Required length divided by width of fabric equals the number of strips you'll cut. For our example: 231 1/2"/ 42 = 6 strips
So we'll be cutting six strips 2 1/2 inches wide. There's just one more quick calculation to make. The number of your strips times the width of the strip.
6 x 2.5" = 15"
If your quilt shop sells fabric by the meterage you'll want to convert from inches to centimetres. You can use an online conversion tool to do the math for you or multiply by 2.54.
For our example we need 15" of fabric, which is equivalent to 38.1 cm. Therefore we'll purchase 40cm of fabric for our binding.
Making the Binding
Sew all your 2½” strips together into one continuous length, using a 45º angle join.

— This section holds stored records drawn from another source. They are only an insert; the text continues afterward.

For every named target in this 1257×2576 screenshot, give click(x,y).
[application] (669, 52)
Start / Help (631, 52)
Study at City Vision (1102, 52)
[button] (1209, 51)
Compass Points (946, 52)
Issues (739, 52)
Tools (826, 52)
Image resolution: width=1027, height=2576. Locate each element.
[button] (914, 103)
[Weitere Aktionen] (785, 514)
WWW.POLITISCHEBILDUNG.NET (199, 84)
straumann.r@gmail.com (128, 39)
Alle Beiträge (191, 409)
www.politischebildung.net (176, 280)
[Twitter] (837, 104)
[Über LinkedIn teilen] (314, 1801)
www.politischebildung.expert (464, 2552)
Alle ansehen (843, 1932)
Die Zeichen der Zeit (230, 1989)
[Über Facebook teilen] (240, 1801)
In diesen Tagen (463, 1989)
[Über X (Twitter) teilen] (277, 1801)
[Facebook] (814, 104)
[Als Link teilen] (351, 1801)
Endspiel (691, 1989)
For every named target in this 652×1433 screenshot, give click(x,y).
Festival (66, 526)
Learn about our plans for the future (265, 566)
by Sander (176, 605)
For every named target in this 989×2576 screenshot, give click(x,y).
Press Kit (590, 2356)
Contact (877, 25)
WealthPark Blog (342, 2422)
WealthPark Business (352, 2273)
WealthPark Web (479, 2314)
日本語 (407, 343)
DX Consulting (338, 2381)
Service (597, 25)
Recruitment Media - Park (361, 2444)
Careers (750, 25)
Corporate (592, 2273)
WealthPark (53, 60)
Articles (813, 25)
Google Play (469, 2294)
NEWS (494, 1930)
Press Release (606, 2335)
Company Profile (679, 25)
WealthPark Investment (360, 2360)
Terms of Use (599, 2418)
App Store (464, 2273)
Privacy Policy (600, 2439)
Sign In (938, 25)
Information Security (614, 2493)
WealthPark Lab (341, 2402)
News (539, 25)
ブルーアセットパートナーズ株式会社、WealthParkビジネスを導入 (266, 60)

Trim seams and press open. Fold one end of binding strip over at a 45º angle and fold and press the entire binding fabric in half down the length, wrong sides together.
Adding the Binding
On most quilts you'll stitch your binding to the top side of the quilt. Begin at the center of one edge of your quilt top. Place the binding so its raw edges meet the raw edges of the quilt.
Stitch through all layers using a ¼” seam. Stitch to a quarter inch from the corner and turn the corner. To do so leave the needle in the down position, lift the presser foot, rotate the quilt, lower the presser foot and backstitch ¼”, fold the binding back to the corner so that the folded edge is at the top and the raw edge lines up with the raw edge of the quilt. Repeat this process at each corner.
Turn your binding to the back of quilt and hand stitch using a blind hem stitch. Don’t forget to add a label to masterpiece.